“Non so di cosa siamo accusati. Il nostro codice di comportamento non prevede l’espulsione per il reato di opinione. Bisogna chiedersi se si può accettare il dissenso o se c’è qualcuno che parla e tutti gli altri sono fuori”. Luis Alberto Orellana commenta così  l’annuncio della assemblea congiunta dei gruppi parlamentari del M5S che ha all’ordine del giorno la richiesta della procedura di espulsione per lui e Lorenzo Battista, Fabrizio Bocchino, Francesco Campanella, tutti senatori “dissidenti”. All’origine ci sono le critiche mosse a Grillo dopo l’incontro con Matteo Renzi durante le consultazioni.

Quella dell’assemblea, dice Orellana, “era un’ipotesi che avevamo saputo solo dalla stampa, poi la conferma è arrivata oggi con una mail. Non ho avuto nessuna telefonata né dal capogruppo, né da Grillo. E’ un po’ triste, forse in politica si usa così ma io non sono abituato”. In riferimento alla decisione dei colleghi in merito all’espulsione, osserva: “Non perderei tempo a parlare tra noi ma andrei direttamente a sentire gli iscritti. Ho sempre preteso maggiore coinvolgimento degli iscritti nei confronti del Movimento”.

I quattro parlamentari in una nota spiegano di essere stati avvisati dell’assemblea con “un messaggio di posta elettronica da Vincenzo Santangelo in qualità di capogruppo M5S al Senato” e di averlo ricevuto mentre erano “impegnati a votare no alla fiducia al governo Renzi. “La procedura per cui si è arrivati a tale assemblea ci è oscura – dicono – non abbiamo potuto sapere chi dei colleghi ha fatto richiesta né per quale motivo”. “Riteniamo” aggiungono “di essere assolutamente in linea con gli obiettivi del M5s e con il suo progetto di restituire ai cittadini il potere decisionale sulla cosa pubblica.

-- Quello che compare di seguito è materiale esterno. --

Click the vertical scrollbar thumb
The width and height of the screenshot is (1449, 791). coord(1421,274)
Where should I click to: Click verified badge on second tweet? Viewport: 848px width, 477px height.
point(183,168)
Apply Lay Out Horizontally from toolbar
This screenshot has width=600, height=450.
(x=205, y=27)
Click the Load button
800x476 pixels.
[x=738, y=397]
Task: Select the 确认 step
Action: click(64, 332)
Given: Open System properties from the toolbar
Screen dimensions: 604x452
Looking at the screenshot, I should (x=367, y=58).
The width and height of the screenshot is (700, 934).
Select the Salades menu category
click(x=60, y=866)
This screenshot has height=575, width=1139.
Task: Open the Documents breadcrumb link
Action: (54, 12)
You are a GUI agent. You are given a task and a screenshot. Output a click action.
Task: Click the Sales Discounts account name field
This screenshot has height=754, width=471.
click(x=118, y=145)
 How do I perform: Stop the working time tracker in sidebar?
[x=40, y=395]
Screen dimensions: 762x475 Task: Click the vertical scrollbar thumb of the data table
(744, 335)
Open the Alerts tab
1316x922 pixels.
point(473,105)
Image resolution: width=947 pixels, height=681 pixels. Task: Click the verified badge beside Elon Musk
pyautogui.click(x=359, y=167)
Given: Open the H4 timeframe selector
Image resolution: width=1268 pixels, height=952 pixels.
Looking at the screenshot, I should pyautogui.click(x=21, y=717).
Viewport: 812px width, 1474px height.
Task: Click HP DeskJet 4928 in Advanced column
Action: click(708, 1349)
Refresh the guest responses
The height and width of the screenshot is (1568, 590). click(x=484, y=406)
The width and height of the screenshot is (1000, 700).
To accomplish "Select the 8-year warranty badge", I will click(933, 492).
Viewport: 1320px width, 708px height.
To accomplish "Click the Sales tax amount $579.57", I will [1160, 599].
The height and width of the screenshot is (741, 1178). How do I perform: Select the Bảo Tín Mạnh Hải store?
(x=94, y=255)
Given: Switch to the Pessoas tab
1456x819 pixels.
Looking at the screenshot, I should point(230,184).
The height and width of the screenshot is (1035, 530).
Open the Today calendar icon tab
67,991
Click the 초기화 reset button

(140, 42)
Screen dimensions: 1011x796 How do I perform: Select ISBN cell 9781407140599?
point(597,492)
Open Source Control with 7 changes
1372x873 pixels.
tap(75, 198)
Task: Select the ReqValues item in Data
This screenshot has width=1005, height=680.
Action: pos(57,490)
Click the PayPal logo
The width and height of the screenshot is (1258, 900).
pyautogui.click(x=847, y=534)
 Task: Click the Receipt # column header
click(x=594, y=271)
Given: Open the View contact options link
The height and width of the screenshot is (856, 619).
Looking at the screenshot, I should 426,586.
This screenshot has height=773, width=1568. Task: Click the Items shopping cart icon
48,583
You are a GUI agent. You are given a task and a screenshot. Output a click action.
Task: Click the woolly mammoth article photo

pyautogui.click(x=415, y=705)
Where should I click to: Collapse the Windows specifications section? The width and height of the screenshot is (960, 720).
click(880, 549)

Per questo, riteniamo superfluo il passaggio dall’assemblea congiunta, anzi chiediamo di essere immediatamente sottoposti al voto degli attivisti in rete. Che scelgano loro se vogliono un Movimento in cui ognuno vale uno ed ognuno sia sottoponibile alle critiche, nel rispetto reciproco e in piena trasparenza. Nessuno escluso”.